Fragment dokumentu:

--

„Ślęza była moim numerem jeden.” Julia Drop zostaje we Wrocławiu!

Rozgrywająca Ślęzy Wrocław, Julia Drop, podpisała nową umowę z klubem. Kontrakt 27-letniej koszykarki z Konina będzie obowiązywał przez dwa sezony, co oznacza, że będzie ona cieszyć kibiców żółto-czerwonych swoją grą co najmniej do 2024 roku. 

Przed dołączeniem do Ślęzy w lipcu 2021 roku Drop miała sporo wątpliwości co do swojego stanu zdrowia, a co za tym idzie, również zakresu, w jakim będzie w stanie pomóc swojej nowej drużynie. Z perspektywy czasu można powiedzieć, że obawy te były bezpodstawne, bowiem na przestrzeni całego sezonu 27-letnia rozgrywająca była jedną z najlepszych polskich zawodniczek w Energa Basket Lidze Kobiet. Pod względem wskaźnika EVAL zajęła szóste miejsce w tej klasyfikacji. Julia spędziła też na parkiecie ponad 760 minut, najwięcej od sezonu 2017/2018.

--

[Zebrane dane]

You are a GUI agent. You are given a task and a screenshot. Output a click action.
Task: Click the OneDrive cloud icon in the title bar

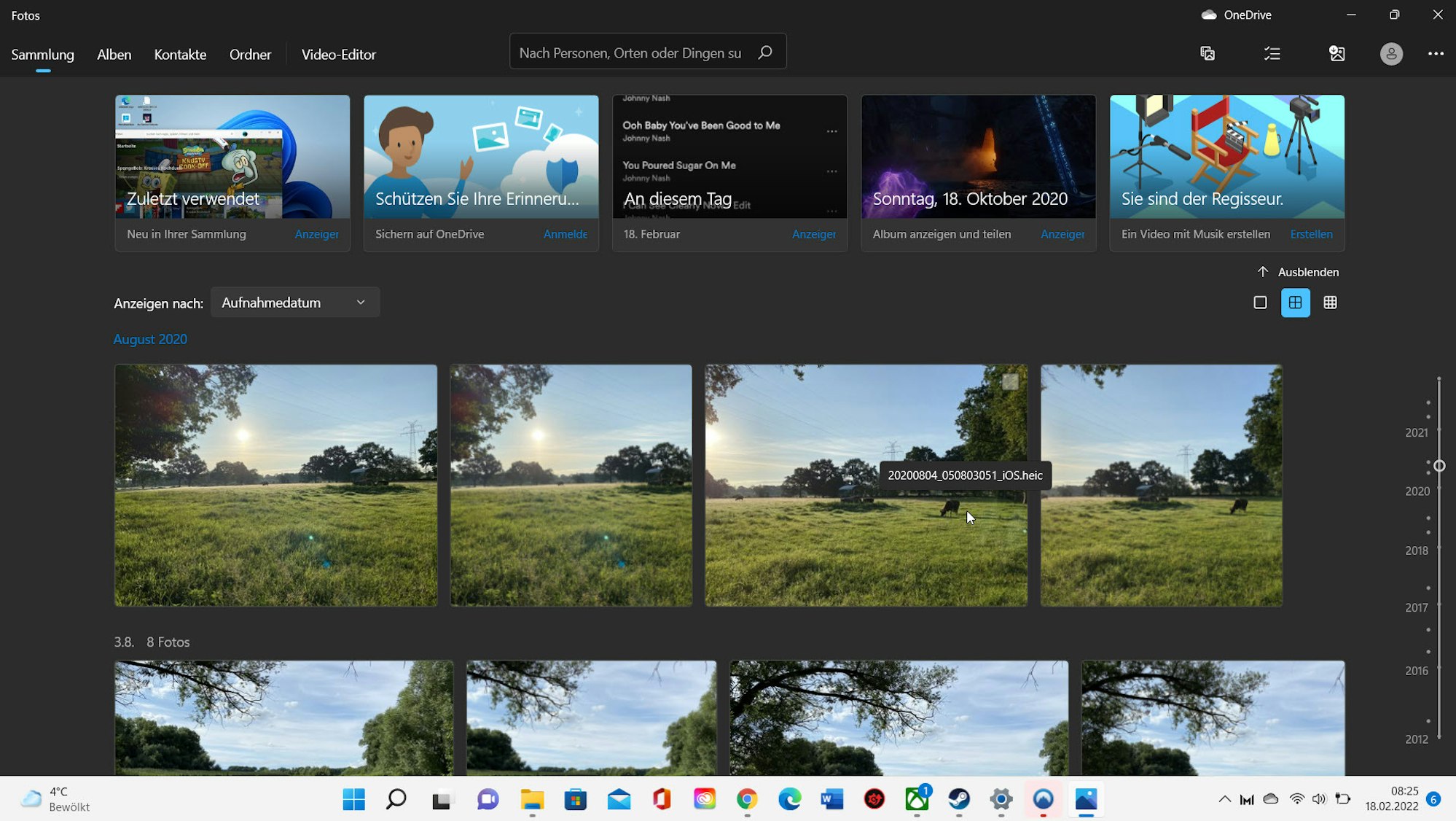pos(1209,15)
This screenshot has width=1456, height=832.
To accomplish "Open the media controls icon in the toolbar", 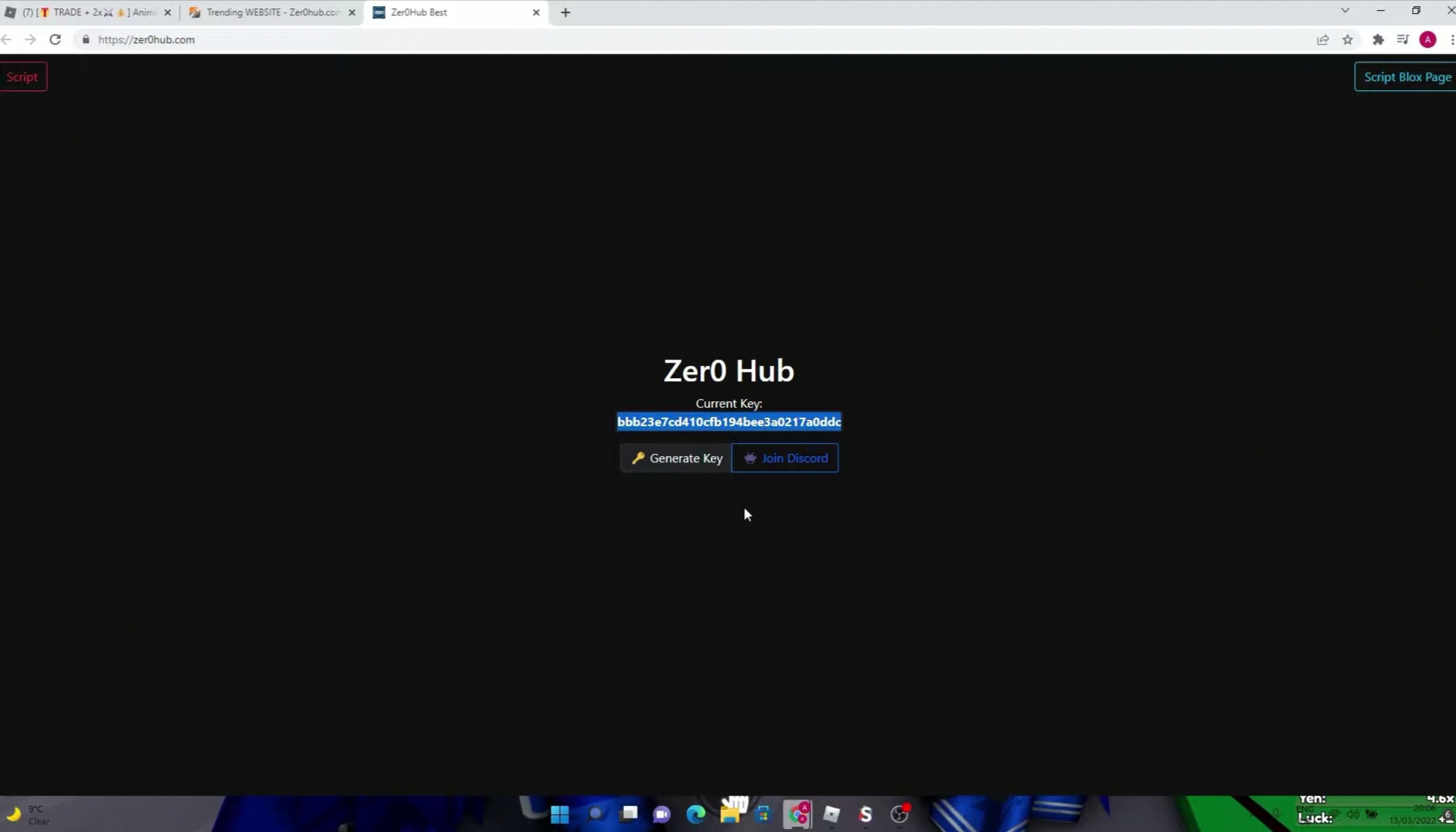I will [1404, 39].
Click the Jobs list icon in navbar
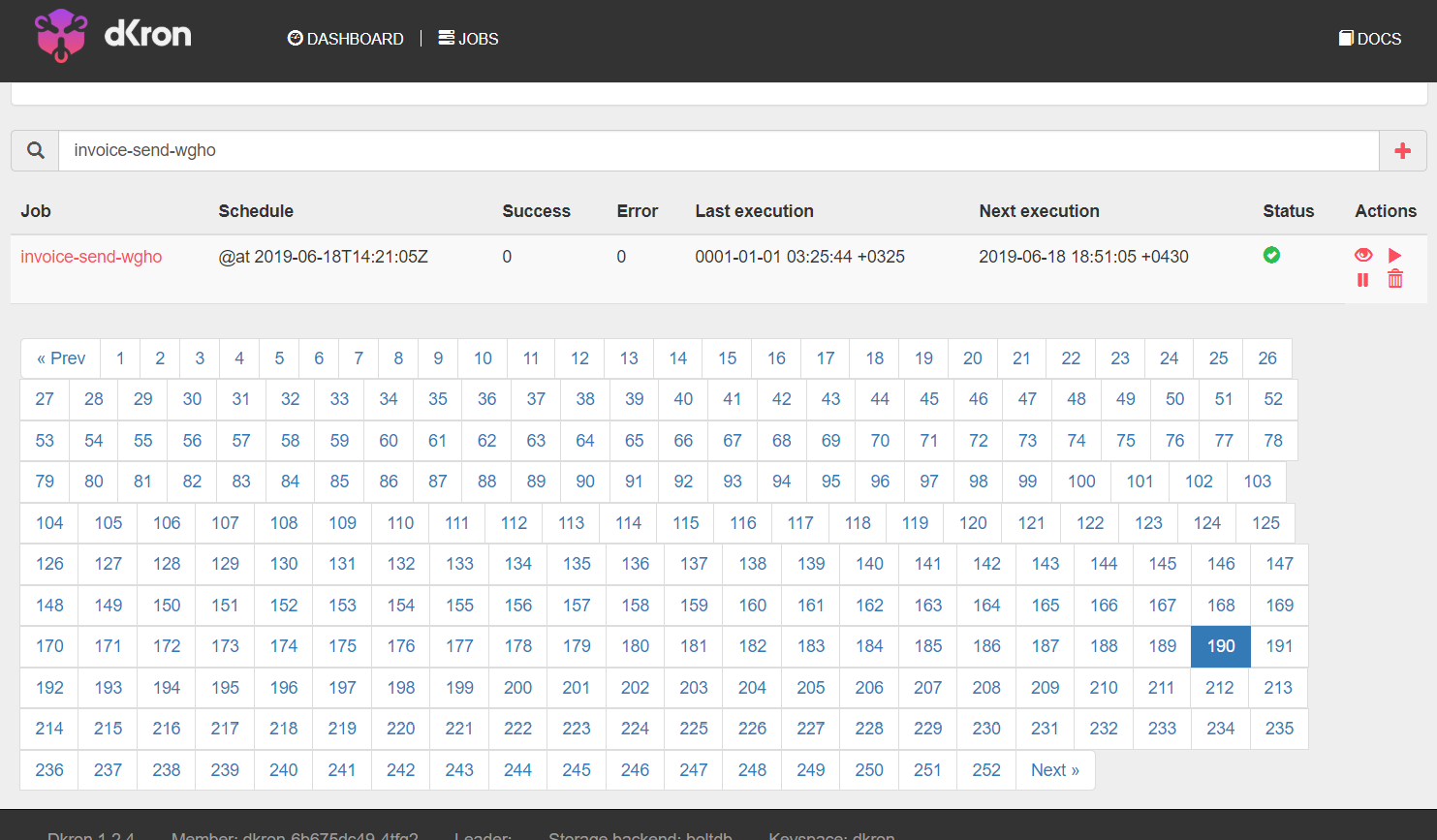 coord(445,38)
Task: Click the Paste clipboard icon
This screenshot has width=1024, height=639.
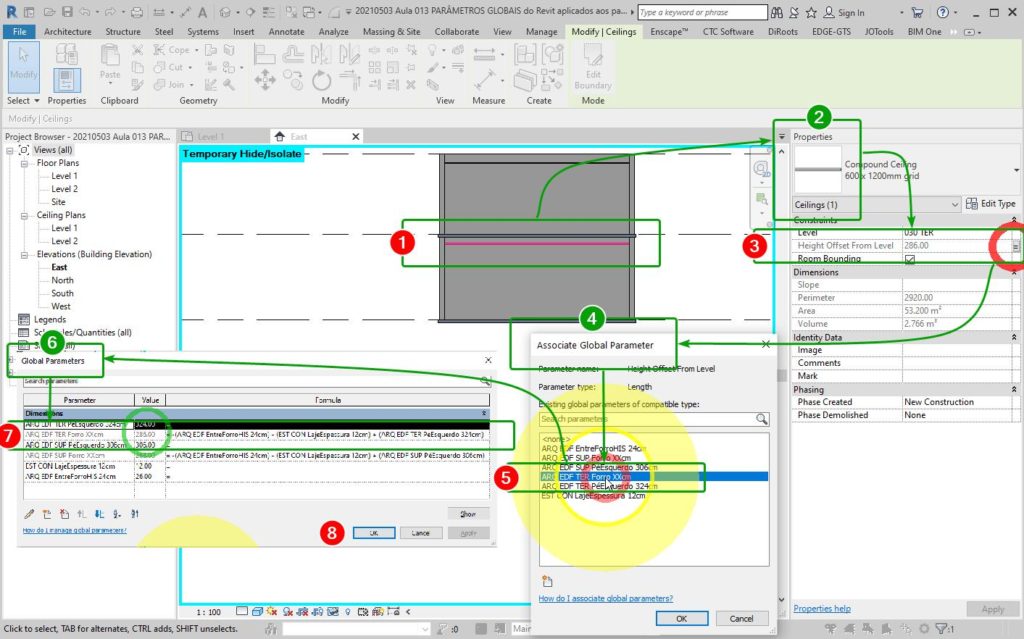Action: coord(110,65)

--

Zadania do wykonania:
**1)** Wypisz wszystkie lata i sezony wymienione w tekście o nowej umowie Julii Drop ze Ślęzą Wrocław.
**2)** Dopisz dalszy ciąg tekstu o nowej umowie Julii Drop ze Ślęzą Wrocław.

Odpowiedzi do zadań:
**1)** 2024, 2021 (lipiec 2021 roku), sezon 2017/2018

**2)**
– Po przedsezonowych rozmowach z trenerem nie spodziewałam się takiej ilości minut. Sytuacja w klubie potoczyła się tak, a nie inaczej. Miałyśmy trochę problemów kadrowych, a mój charakter nie pozwolił mi odpuszczać. Cieszę się, że przygotowałam się świetnie na trudy tego sezonu i moje ciało wytrzymało obciążenia. Po ciężkiej kontuzji nie jest łatwo wrócić, a, nie ma co ukrywać, udał mi się ten powrót – przyznaje z zadowoleniem Julia Drop.

Koszykarka Ślęzy w sezonie 2021/2022 pobiła swoje rekordy kariery jeżeli chodzi o liczbę punktów, celne trójki i asysty. Była blisko nowych  rekordów w zbiórkach i przechwytach. Drop brała na siebie odpowiedzialność w kluczowych momentach i była bohaterką kilku niezapomnianych chwil. Kibice żółto-czerwonych na długo zapamiętają jej akcję dającą Ślęzie wyjazdowy triumf z VBW Arką Gdynia, przełamujące passę 934 dni bez porażki gdynianek na własnym parkiecie, rzut na zwycięstwo w trzecim meczu ćwierćfinałów z PSI Eneą Gorzów Wielkopolski, czy trafienie przesądzające o wygranej z BC Polkowice.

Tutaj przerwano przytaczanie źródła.